You are viewing a plain text version of this content. The canonical link for it is here.
Posted to jira@arrow.apache.org by "Edward Visel (Jira)" <ji...@apache.org> on 2022/06/10 17:01:00 UTC
[jira] [Created] (ARROW-16808) [C++] count_distinct aggregates incorrectly across row groups
Edward Visel created ARROW-16808:
------------------------------------
Summary: [C++] count_distinct aggregates incorrectly across row groups
Key: ARROW-16808
URL: https://issues.apache.org/jira/browse/ARROW-16808
Project: Apache Arrow
Issue Type: Bug
Environment: > arrow::arrow_info()
Arrow package version: 8.0.0.9000
Capabilities:
dataset TRUE
substrait FALSE
parquet TRUE
json TRUE
s3 TRUE
utf8proc TRUE
re2 TRUE
snappy TRUE
gzip TRUE
brotli TRUE
zstd TRUE
lz4 TRUE
lz4_frame TRUE
lzo FALSE
bz2 TRUE
jemalloc TRUE
mimalloc FALSE
Memory:
Allocator jemalloc
Current 37.25 Kb
Max 925.42 Kb
Runtime:
SIMD Level none
Detected SIMD Level none
Build:
C++ Library Version 9.0.0-SNAPSHOT
C++ Compiler AppleClang
C++ Compiler Version 13.1.6.13160021
Git ID d9d78946607f36e25e9d812a5cc956bd00ab2bc9
Reporter: Edward Visel
Fix For: 9.0.0, 8.0.1
When reading from parquet files with multiple row groups, {{count_distinct}} (wrapped by `n_distinct` in R) returns inaccurate and inconsistent results:
{code:r}
library(dplyr, warn.conflicts = FALSE)
path <- tempfile(fileext = '.parquet')
arrow::write_parquet(dplyr::starwars, path, chunk_size = 20L)

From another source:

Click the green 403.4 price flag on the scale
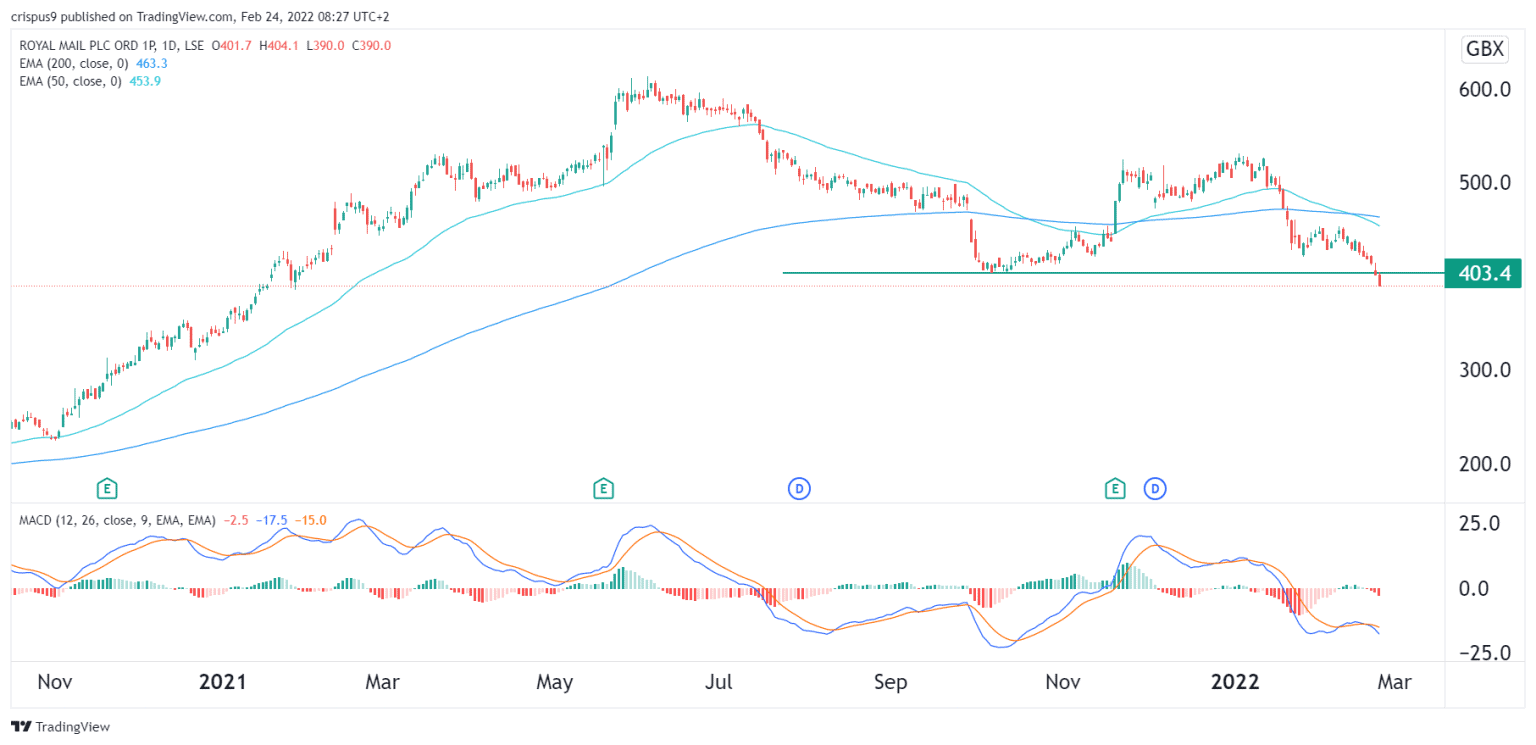(x=1484, y=272)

ds <- arrow::open_dataset(path)
ds %>% count(sex) %>% collect()
#> # A tibble: 5 × 2
#> sex n
#> <chr> <int>
#> 1 male 60
#> 2 none 6
#> 3 female 16
#> 4 hermaphroditic 1
#> 5 <NA> 4
ds %>% summarise(n = n_distinct(sex)) %>% collect()
#> # A tibble: 1 × 1
#> n
#> <int>
#> 1 19
ds %>% summarise(n = n_distinct(sex)) %>% collect()
#> # A tibble: 1 × 1
#> n
#> <int>
#> 1 17
ds %>% summarise(n = n_distinct(sex)) %>% collect()
#> # A tibble: 1 × 1
#> n
#> <int>
#> 1 17
ds %>% summarise(n = n_distinct(sex)) %>% collect()
#> # A tibble: 1 × 1
#> n
#> <int>
#> 1 16
ds %>% summarise(n = n_distinct(sex)) %>% collect()
#> # A tibble: 1 × 1
#> n
#> <int>
#> 1 16
ds %>% summarise(n = n_distinct(sex)) %>% collect()
#> # A tibble: 1 × 1
#> n
#> <int>
#> 1 17
ds %>% summarise(n = n_distinct(sex)) %>% collect()
#> # A tibble: 1 × 1
#> n
#> <int>
#> 1 17
# correct
ds %>% collect() %>% summarise(n = n_distinct(sex))
#> # A tibble: 1 × 1
#> n
#> <int>
#> 1 5
{code}
If the file is stored as a single row group, results are correct. When grouped, results are correct.
I can reproduce this in Python as well using the same file and {{pyarrow.compute.count_distinct}}:
{code:python}
import pyarrow as pa
import pyarrow.parquet as pq
pa.__version__
#> 8.0.0
starwars = pq.read_table('/var/folders/0j/zz6p_mjx2_b727p6xdpm5chc0000gn/T//Rtmp2wnWl5/file1744f6cc6cea8.parquet')
print(pa.compute.count_distinct(starwars.column('sex')).as_py())
#> 15
print(pa.compute.unique(starwars.column('sex')))
#> [
#> "male",
#> "none",
#> "female",
#> "hermaphroditic",
#> null
#> ]
{code}
This seems likely to be the same problem in this StackOverflow question: https://stackoverflow.com/questions/72561901/how-do-i-compute-the-number-of-unique-values-in-a-pyarrow-array which is working from orc files.
--
This message was sent by Atlassian Jira
(v8.20.7#820007)